[What to work on] In the data below, locate the line containing "This screenshot has width=520, height=340." and the line containing "Task: Click the .gitignore hidden file", then retype both and everything between them exactly. Pictures are not part of the copy.

[Recorded data]
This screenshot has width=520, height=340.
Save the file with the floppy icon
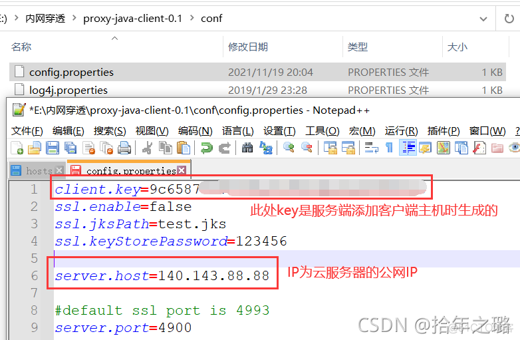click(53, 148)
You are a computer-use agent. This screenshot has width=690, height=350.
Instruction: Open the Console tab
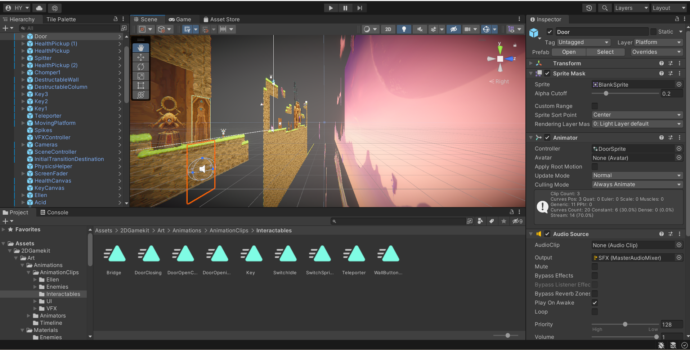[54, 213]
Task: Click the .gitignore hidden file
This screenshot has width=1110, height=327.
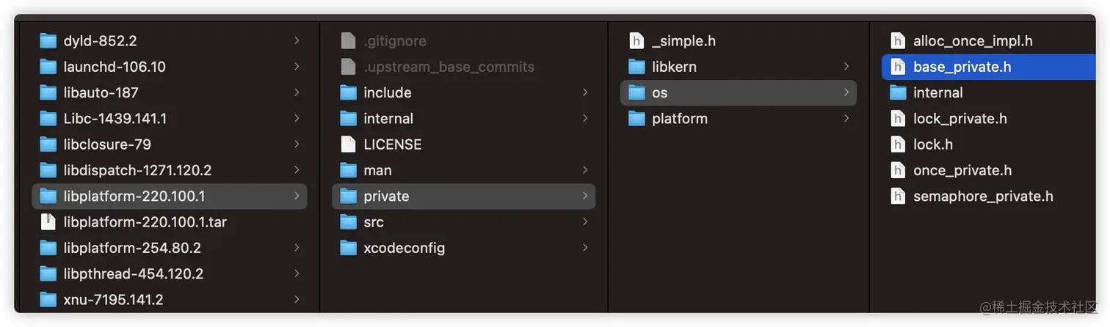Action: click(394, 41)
--
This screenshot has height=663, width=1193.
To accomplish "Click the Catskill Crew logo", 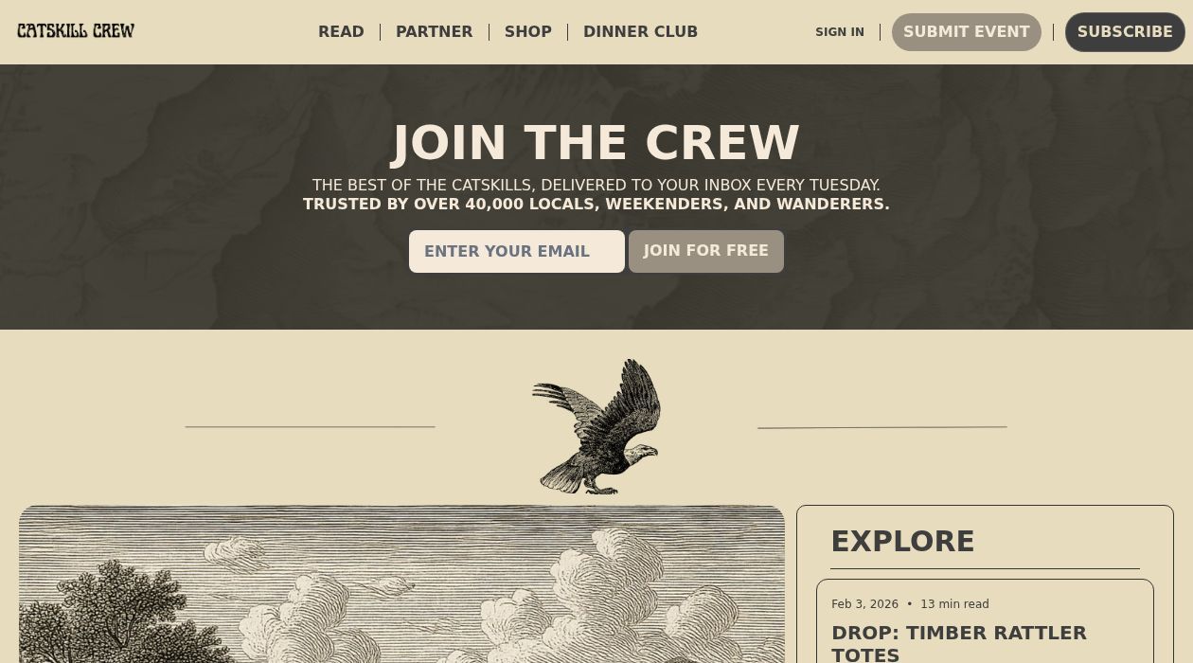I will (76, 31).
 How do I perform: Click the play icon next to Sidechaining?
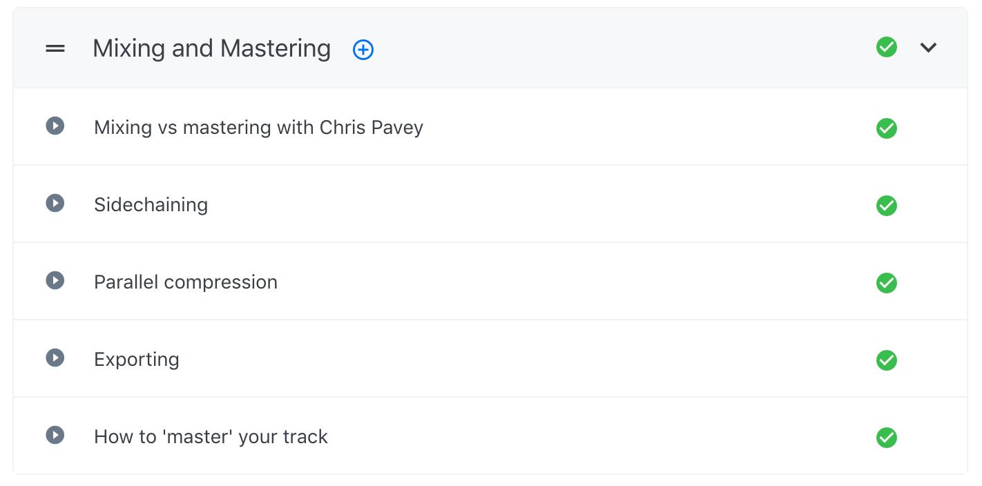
==
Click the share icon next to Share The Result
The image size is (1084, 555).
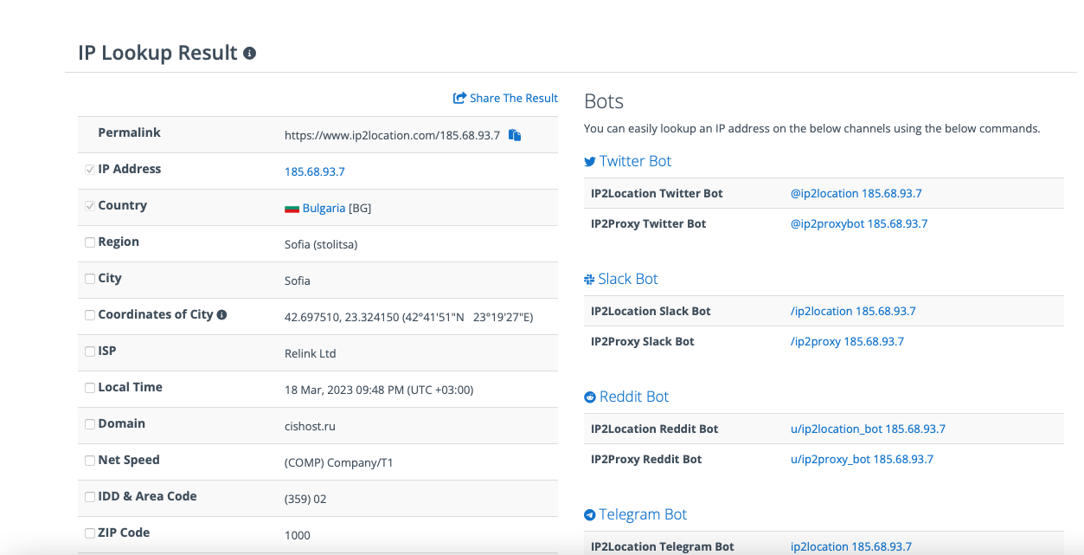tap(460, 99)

[Exercise result]
This screenshot has width=520, height=340.
Save the file with the floppy icon
click(53, 148)
You are a computer-use agent. This screenshot has width=690, height=350.
Instruction: Open the Console tab
[54, 213]
Task: Click the .gitignore hidden file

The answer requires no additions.